§ **Entries shown**
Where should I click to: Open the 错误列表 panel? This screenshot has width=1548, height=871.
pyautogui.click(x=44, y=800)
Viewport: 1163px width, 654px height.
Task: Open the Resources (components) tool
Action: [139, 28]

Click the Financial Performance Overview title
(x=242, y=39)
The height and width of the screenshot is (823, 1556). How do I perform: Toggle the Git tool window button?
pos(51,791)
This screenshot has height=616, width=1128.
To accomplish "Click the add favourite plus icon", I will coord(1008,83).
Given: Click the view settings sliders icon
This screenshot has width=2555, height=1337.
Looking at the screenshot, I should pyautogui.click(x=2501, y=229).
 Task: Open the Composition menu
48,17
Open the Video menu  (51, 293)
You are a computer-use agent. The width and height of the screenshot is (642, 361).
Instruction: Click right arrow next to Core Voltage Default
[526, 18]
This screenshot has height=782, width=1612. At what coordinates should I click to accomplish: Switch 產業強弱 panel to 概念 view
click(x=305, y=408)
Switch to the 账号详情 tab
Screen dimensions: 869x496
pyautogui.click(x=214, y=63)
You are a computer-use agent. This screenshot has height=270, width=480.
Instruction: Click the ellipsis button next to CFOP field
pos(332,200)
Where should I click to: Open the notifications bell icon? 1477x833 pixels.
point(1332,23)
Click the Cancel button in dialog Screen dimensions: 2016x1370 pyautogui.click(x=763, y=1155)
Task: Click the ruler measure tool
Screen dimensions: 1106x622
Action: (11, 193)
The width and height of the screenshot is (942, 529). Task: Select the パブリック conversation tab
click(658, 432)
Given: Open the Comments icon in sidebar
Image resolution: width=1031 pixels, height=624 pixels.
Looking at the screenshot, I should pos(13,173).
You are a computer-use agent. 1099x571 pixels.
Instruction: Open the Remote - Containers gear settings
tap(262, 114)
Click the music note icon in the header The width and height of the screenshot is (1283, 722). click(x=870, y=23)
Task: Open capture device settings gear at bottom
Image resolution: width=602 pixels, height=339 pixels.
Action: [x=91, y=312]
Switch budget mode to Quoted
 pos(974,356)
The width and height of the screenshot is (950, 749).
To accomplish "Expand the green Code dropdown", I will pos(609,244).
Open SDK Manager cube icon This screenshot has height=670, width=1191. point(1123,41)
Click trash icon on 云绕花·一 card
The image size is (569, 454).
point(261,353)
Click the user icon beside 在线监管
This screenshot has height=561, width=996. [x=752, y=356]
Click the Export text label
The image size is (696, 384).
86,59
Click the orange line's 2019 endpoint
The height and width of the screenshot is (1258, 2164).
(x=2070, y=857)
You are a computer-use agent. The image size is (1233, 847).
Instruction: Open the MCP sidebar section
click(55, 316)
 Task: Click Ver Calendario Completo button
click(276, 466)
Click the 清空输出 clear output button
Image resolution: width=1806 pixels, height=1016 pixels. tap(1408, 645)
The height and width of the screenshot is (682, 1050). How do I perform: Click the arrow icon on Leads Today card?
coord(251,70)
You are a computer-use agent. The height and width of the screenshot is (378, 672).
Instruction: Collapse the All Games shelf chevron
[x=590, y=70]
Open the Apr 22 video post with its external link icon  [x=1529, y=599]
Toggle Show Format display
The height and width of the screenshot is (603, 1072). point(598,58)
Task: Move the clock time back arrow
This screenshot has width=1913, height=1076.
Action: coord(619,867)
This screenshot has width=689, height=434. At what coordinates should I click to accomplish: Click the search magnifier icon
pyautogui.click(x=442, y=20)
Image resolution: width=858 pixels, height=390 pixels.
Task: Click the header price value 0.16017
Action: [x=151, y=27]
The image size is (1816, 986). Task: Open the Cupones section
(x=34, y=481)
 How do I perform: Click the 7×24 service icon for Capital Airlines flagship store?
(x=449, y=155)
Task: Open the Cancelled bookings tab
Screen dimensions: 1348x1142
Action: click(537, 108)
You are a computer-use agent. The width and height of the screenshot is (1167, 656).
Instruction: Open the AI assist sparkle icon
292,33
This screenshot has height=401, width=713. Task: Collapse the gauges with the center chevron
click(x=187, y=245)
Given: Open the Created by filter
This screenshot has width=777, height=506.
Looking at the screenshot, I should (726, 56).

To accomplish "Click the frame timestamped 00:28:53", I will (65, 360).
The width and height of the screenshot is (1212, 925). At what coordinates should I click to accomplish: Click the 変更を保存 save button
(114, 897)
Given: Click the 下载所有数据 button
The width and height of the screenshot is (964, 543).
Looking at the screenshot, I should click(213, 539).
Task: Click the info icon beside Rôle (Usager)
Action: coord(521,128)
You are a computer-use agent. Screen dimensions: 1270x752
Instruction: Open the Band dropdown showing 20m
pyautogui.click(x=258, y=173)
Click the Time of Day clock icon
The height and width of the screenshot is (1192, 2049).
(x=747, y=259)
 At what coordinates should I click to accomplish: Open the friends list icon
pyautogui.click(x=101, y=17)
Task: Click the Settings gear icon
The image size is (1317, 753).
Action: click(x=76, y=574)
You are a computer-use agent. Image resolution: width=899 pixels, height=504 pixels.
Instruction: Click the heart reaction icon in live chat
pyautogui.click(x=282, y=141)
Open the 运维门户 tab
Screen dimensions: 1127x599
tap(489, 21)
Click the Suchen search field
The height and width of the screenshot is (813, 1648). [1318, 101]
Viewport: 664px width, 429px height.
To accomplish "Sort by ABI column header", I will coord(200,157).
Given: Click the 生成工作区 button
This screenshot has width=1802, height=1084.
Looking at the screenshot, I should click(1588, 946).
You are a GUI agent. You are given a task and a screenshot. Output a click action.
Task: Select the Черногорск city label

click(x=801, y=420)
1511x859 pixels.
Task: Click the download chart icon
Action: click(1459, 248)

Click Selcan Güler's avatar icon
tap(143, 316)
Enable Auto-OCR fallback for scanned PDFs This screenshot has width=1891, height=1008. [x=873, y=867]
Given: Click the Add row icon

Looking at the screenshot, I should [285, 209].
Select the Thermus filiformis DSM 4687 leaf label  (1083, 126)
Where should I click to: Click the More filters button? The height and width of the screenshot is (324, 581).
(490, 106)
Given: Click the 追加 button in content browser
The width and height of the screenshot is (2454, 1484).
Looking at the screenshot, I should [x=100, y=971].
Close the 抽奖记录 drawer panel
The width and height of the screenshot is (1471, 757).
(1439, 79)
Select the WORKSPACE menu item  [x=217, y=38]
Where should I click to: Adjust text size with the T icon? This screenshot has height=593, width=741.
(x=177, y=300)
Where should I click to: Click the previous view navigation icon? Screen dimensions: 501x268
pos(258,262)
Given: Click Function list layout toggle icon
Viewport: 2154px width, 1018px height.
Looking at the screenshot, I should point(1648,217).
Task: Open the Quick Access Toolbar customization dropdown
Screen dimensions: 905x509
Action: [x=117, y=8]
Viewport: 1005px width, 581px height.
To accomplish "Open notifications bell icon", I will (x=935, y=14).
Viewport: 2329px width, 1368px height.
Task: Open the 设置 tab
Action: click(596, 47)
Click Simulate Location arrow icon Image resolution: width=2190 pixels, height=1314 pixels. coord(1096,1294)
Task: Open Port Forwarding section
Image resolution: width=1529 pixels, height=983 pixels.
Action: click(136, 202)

§ **Instructions for the task**
Each line in the listing where the word "clock" is found is to be copied.

§ **Answer for this exercise**
Task: Move the clock time back arrow
Click the Time of Day clock icon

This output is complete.